Here are 8 sample data handling & presentation sums from this Class 6 CBSE worksheet. Download the full PDF for all 30 questions with answers.

Q1.Which of the following statements best describes 'data' in the context of data handling?
A.It is always a set of numbers arranged in ascending order.
B.It refers to the raw facts and figures collected for a specific purpose.
C.It is a completed graph or chart that shows patterns.
D.It is a single, pre-calculated answer to a mathematical problem.

Difficulty: Easy

Q2.A teacher asked students about their favorite colors. She recorded the responses: Red, Blue, Green, Red, Yellow, Blue, Red, Green, Blue, Red. How many students chose 'Red' as their favorite color?
A.2
B.3
C.4
D.5

Difficulty: Easy

Q3.Rohan is counting the number of different types of birds he sees in his garden. He saw 8 sparrows. Which of the following correctly represents 8 sparrows using tally marks?
A.|||| |||
B.|||| ||||
C.|||| |
D.|| ||||

Difficulty: Easy

Q4.In a survey, 25 students chose 'Cricket' as their favorite sport. If a pictograph uses a symbol of a cricket bat to represent 5 students, how many cricket bat symbols should be drawn for 'Cricket'?

SUPPLIED DATA |
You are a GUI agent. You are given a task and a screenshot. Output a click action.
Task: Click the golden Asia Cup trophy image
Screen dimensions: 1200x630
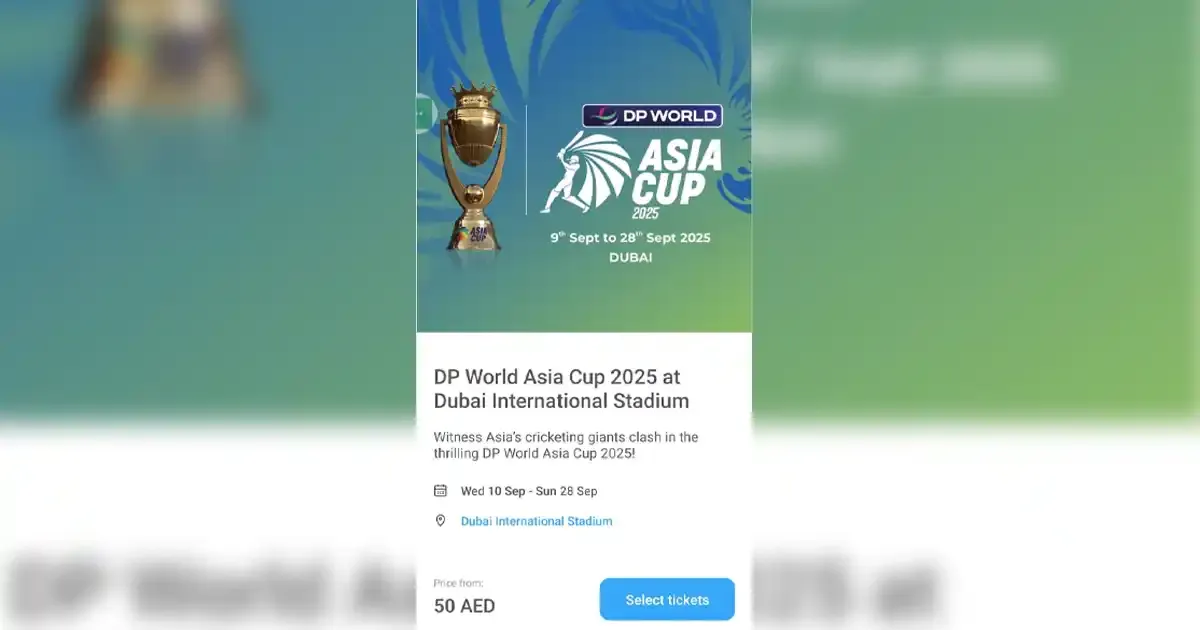[472, 167]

REQUIRED TASKS |
1/ Answer these questions from the worksheet excerpt, one line each:
(a) How many questions does the full PDF contain?
(b) How many sparrows did Rohan see in his garden?
(c) In the pictograph, how many students does one cricket bat symbol represent?
2/ From the worksheet excerpt, list every distinct color named in the students' recorded favorite-color responses.
3/ According to the worksheet excerpt, why should a reader download the full PDF?

IN RESPONSE |
1/
(a) 30
(b) 8
(c) 5

2/ Red, Blue, Green, Yellow

3/ The page shows only 8 sample sums. The full PDF contains all 30 questions, along with their answers.